The duo’s relationship with Visva Bharati began in 1980 when their father joined the university’s Sangeet Bhavan as a Kathakali teacher. Manoj was taken out of his missionary school back home to take the Patha Bhavana admission test. He didn’t even know a single Bengali word but was selected. He communicated with the principal in English. For Manisha, it was easier, who was in nursery then, to pick up the language early. With music in the Santiniketan air, Manoj got ample opportunities to sing seasonal Tagore compositions. He developed a sense of rhythm and began performing devotional numbers every Wednesday morning at the prayer hall. This provided him enough practice.
The Nair kids were soon winning music competitions and gaining admirers. Both of them later studied music at Sangeet Bhavana. While Manoj specialised in Hindustani classical, Manisha continued with Rabindra Sangeet. Manoj was widely accepted by connoisseurs after his maiden live concert. He pocketed his debut album deal with a leading label. The album—Dakshin Pabane—was strategically promoted to highlight the Nairs’ Malabar connection. The album was a sell-out and the siblings were soon performing at prestigious concerts.

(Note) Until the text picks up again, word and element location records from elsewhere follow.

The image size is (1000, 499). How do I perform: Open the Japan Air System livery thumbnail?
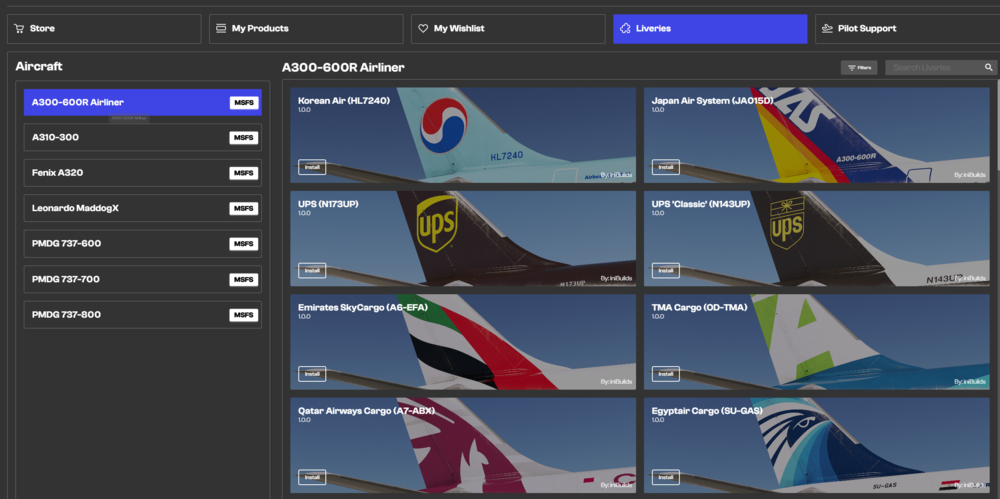coord(816,135)
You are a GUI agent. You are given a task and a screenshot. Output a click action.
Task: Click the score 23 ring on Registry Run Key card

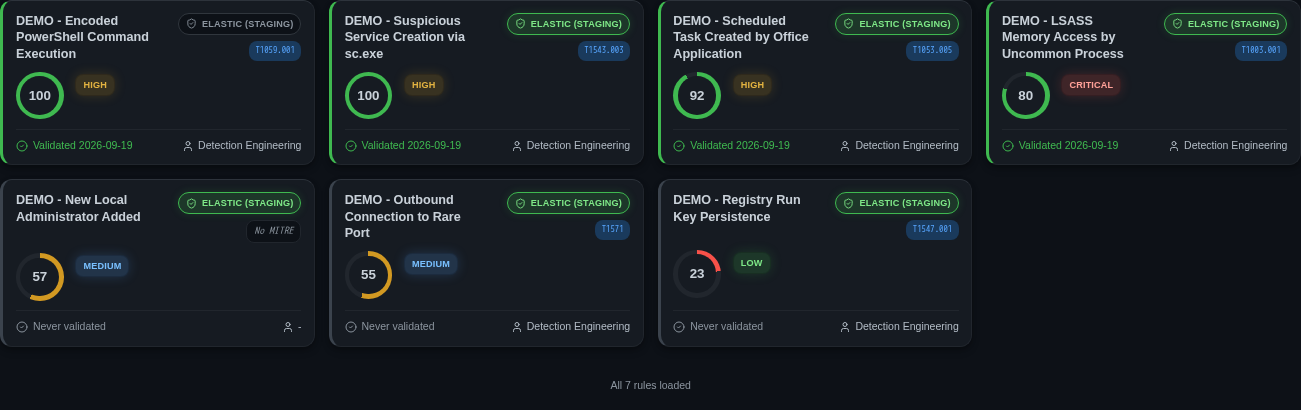pos(697,274)
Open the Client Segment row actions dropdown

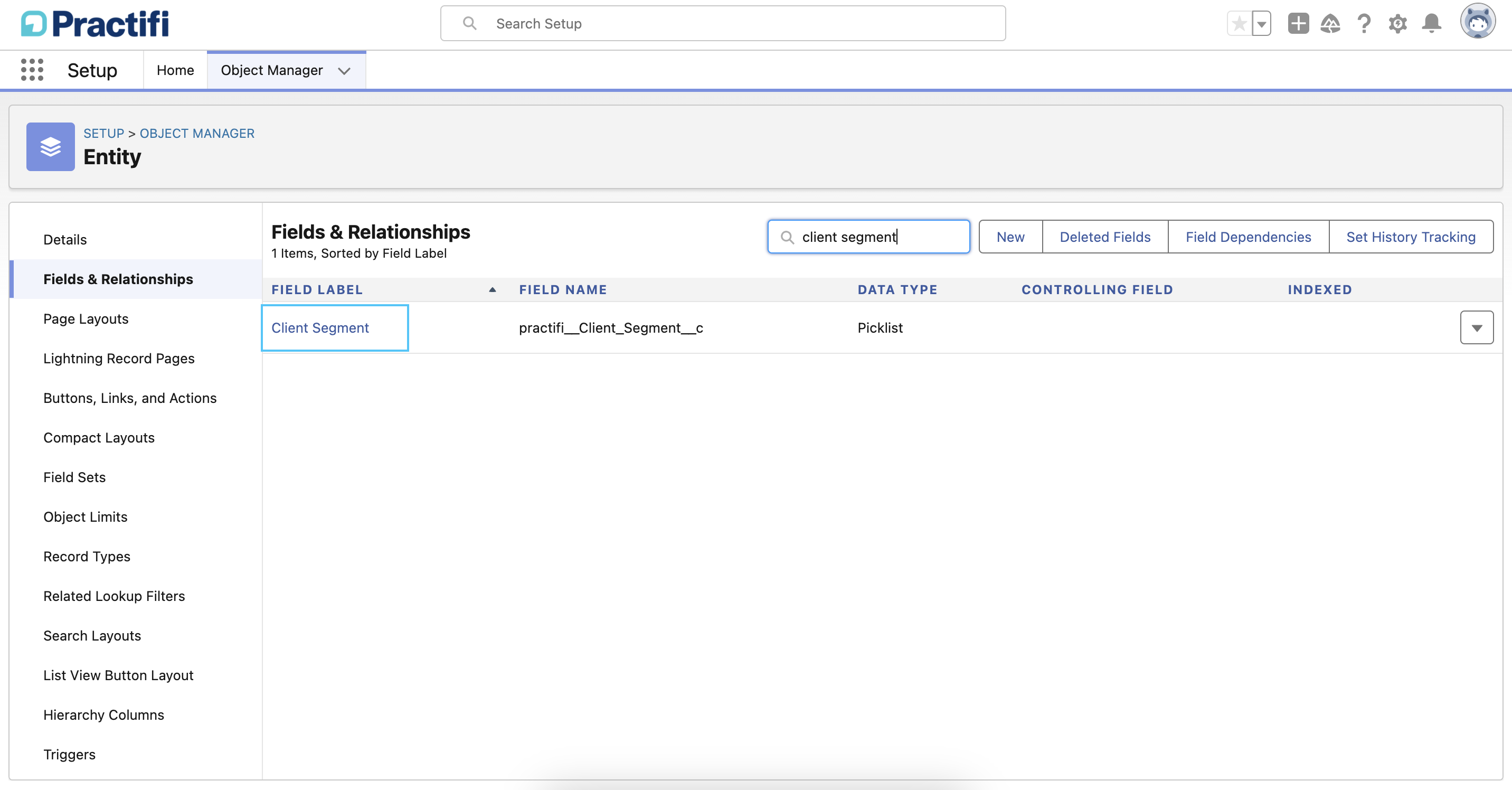pyautogui.click(x=1476, y=327)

Those who have seen them since their early days, recall how every Nair rendition sounds fresh. The soft-spoken brother-sister duo blended popular Rabindra Sangeet numbers with the lesser-heard ones. They often added their own interpretations to the music. The duets were meticulously coordinated. Manoj’s classical music background came handy in the rare numbers while Manisha’s smooth sailing reminded listeners of the legendary Kanika Bandopadhyay. Critics welcomed them wholeheartedly, the provincial hierarchy crumbled, and the Nairs were soon singing alongside the Mukhopadhyays, Sens, and Mitras.
Manoj and Manisha have performed at several venues in India and abroad. They now refuse to perform overseas with pre-recorded tracks. It destroys the soul of Rabindra Sangeet, which must be sung with your heart, they say. But the most challenging was to perform at their Malayalam heartland, in the near-hermitage setting of the Tirur Kunjan festival. The siblings had to explain each Bengali word in Malayali. Soon the 200-strong audience was singing Jodi Tor Daak Shune Keu Aa Ase. Bengali or Malayali is of no significance to them. Manoj and Manisha today represent Santiniketan to the world.
Over the past decade, the siblings have spent more time in Kolkata than Tagore country. They admit that their souls are in Santiniketan. Manoj’s marriage to dancer-choreographer Madhuboni Chatterjee have yielded great collaborations. Their 2011 Raktakarabi production saw Manoj donning his father’s Kathakali costume with Madhuboni playing the female lead.